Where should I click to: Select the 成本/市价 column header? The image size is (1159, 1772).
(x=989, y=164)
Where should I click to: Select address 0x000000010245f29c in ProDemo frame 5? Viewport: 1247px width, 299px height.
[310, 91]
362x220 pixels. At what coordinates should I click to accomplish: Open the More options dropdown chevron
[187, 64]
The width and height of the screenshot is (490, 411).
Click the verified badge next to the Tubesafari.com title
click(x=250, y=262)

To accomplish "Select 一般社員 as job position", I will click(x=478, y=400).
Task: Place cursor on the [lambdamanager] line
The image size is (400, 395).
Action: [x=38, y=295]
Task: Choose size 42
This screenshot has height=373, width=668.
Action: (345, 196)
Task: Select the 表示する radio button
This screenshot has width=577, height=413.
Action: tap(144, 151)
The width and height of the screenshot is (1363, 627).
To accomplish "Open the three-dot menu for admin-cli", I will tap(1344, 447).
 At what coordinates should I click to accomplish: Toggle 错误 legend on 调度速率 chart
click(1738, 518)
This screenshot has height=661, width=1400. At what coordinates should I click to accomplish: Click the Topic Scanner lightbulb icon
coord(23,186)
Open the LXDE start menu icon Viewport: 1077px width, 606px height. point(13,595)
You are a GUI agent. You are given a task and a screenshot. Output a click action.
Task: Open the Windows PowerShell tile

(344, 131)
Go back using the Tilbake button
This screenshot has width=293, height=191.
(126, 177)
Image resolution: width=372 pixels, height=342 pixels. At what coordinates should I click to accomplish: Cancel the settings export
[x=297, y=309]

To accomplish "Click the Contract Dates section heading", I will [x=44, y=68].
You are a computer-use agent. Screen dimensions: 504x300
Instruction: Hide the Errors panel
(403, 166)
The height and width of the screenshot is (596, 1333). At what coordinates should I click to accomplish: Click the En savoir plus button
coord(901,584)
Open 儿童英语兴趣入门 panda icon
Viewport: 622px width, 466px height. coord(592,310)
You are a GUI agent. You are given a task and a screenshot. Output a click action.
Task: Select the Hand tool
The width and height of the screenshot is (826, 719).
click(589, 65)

::::

__Required work__. Copy all of the data above word for word, keeping every line as it is.

__Solution for this exercise__.
Where should I click to: Select the 成本/市价 column header? The image size is (1159, 1772).
(x=989, y=164)
Where should I click to: Select address 0x000000010245f29c in ProDemo frame 5? Viewport: 1247px width, 299px height.
[310, 91]
362x220 pixels. At what coordinates should I click to accomplish: Open the More options dropdown chevron
[187, 64]
The width and height of the screenshot is (490, 411).
Click the verified badge next to the Tubesafari.com title
click(x=250, y=262)

To accomplish "Select 一般社員 as job position", I will click(x=478, y=400).
Task: Place cursor on the [lambdamanager] line
The image size is (400, 395).
Action: [x=38, y=295]
Task: Choose size 42
This screenshot has height=373, width=668.
Action: (345, 196)
Task: Select the 表示する radio button
This screenshot has width=577, height=413.
Action: tap(144, 151)
The width and height of the screenshot is (1363, 627).
To accomplish "Open the three-dot menu for admin-cli", I will tap(1344, 447).
 At what coordinates should I click to accomplish: Toggle 错误 legend on 调度速率 chart
click(1738, 518)
This screenshot has height=661, width=1400. At what coordinates should I click to accomplish: Click the Topic Scanner lightbulb icon
coord(23,186)
Open the LXDE start menu icon Viewport: 1077px width, 606px height. point(13,595)
You are a GUI agent. You are given a task and a screenshot. Output a click action.
Task: Open the Windows PowerShell tile

(344, 131)
Go back using the Tilbake button
This screenshot has width=293, height=191.
(126, 177)
Image resolution: width=372 pixels, height=342 pixels. At what coordinates should I click to accomplish: Cancel the settings export
[x=297, y=309]

To accomplish "Click the Contract Dates section heading", I will [x=44, y=68].
You are a computer-use agent. Screen dimensions: 504x300
Instruction: Hide the Errors panel
(403, 166)
The height and width of the screenshot is (596, 1333). At what coordinates should I click to accomplish: Click the En savoir plus button
coord(901,584)
Open 儿童英语兴趣入门 panda icon
Viewport: 622px width, 466px height. coord(592,310)
You are a GUI agent. You are given a task and a screenshot. Output a click action.
Task: Select the Hand tool
The width and height of the screenshot is (826, 719).
click(589, 65)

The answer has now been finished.